No Brasil, o vírus da influenza costuma circular entre a população em meados do outono até o fim do inverno. Neste ano, a epidemia fora de época tem explicação. “Com as medidas restritivas, a adesão das pessoas à vacinação em 2021 foi mais baixa, em torno de 70%. Agora, mais recentemente, com o relaxamento das medidas de proteção individual, a diminuição do distanciamento, o uso de máscara não tão rígido como vinha acontecendo, contribuíram para que o vírus influenza se propagasse mais facilmente”, apontou Siqueira.

Segundo a especialista, em 2020 não foi detectada a circulação do vírus influenza A H3N2 na América Latina, e em 2021, a circulação da variante foi quase nenhuma nos países do hemisfério sul. As hipóteses são de que a variante H3N2 tenha entrado no Rio de Janeiro e no Brasil por viajantes que vieram de outros países do hemisfério norte, onde o vírus está circulando. “Nós não sabemos até quando essa epidemia vai se estender. Mas em períodos normais de circulação de influenza, ele dura em torno de três a quatro meses, em geral”, informou a virologista.

Comemorações de fim de ano

O cenário epidêmico preocupa a população niteroiense especialmente neste fim de ano, com as festas de Natal e de Ano Novo. A professora aposentada Mara Lagoas Leal disse que está em alerta. A tradicional festa da família no salão do condomínio não vai acontecer este ano, mas ela vai reunir, em casa, alguns familiares que não pôde encontrar no ano passado.

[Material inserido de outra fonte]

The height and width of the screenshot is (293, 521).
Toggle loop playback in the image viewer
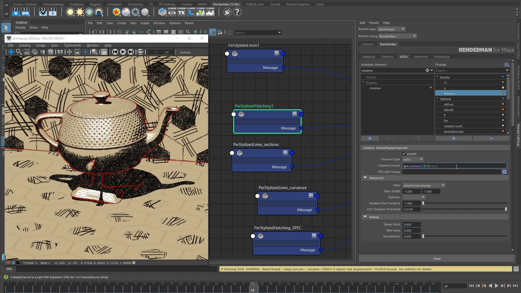140,52
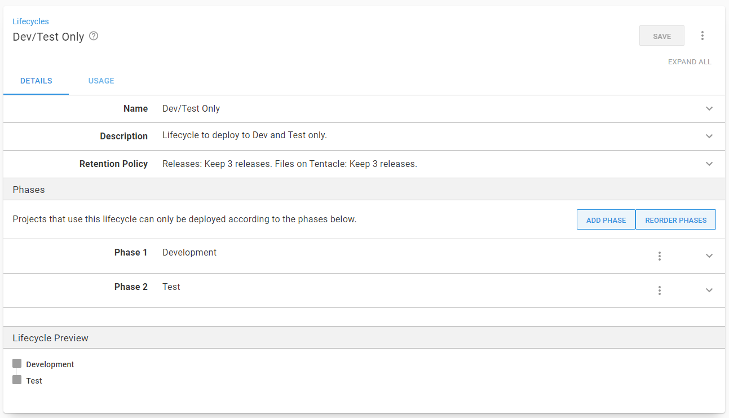Click the Development node square in Lifecycle Preview
This screenshot has height=418, width=729.
17,363
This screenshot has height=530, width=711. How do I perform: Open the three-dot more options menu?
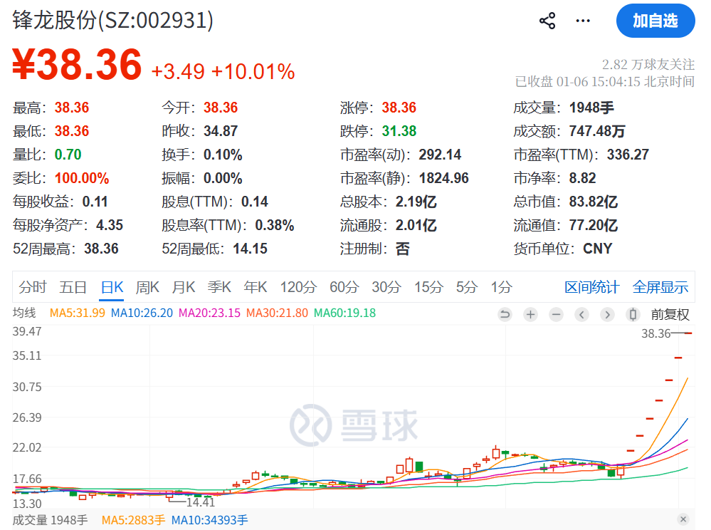[x=583, y=21]
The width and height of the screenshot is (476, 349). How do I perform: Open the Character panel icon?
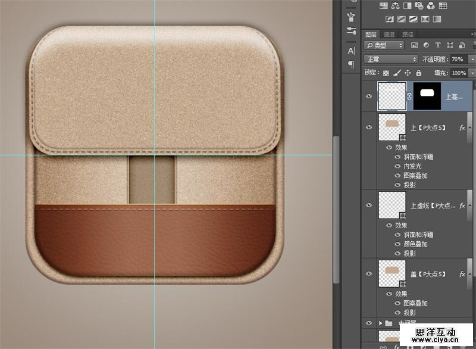pyautogui.click(x=351, y=51)
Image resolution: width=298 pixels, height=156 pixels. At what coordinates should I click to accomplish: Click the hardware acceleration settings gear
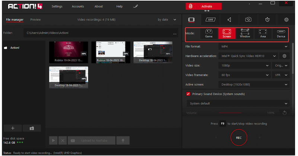[284, 56]
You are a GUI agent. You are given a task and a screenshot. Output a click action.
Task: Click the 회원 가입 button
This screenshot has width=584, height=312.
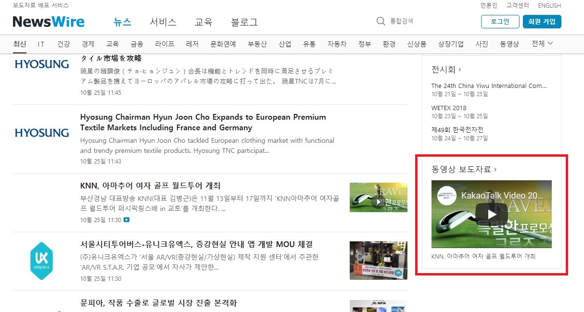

– Conscientizei todo mundo sobre isso. Conversei com os familiares que vêm para minha casa e quem tiver algum sintoma, melhor não vir”, explicou.

Na casa de Mara, todos ficaram gripados no início de dezembro, só ela e a irmã mais velha escaparam.

-A gente percebe que as pessoas ficaram mais relaxadas com o avanço da vacinação contra a Covid. Aqueles cuidados do alquinho toda hora, lavar as mãos toda hora, isso parece que acabou. Com a influenza esse cuidado precisa voltar”, ponderou.

A virologista Marilda de Siqueira reforça a necessidade de se manter os cuidados. “A melhor medida de proteção para a influenza é a mesma para a Covid: manter o distanciamento, o uso de máscaras e lavar as mãos com frequência.” Em caso de sintomas de gripe, a recomendação é procurar atenção médica.

Vacinação

Em Niterói, a vacina contra a gripe está disponível em todas as Policlínicas Regionais, nos módulos do Programa Médico de Família (PMF) e nas Unidades Básicas de Saúde (UBS). A aplicação das doses acontece de segunda a sexta-feira, das 8h às 16h, nas salas de imunização das unidades de saúde. Toda a população acima de 6 meses de idade pode se vacinar, levando carteira de identidade ou certidão de nascimento (para crianças). Segundo a Secretaria Municipal de Saúde de Niterói, o município ultrapassou as 203 mil pessoas vacinadas contra a gripe.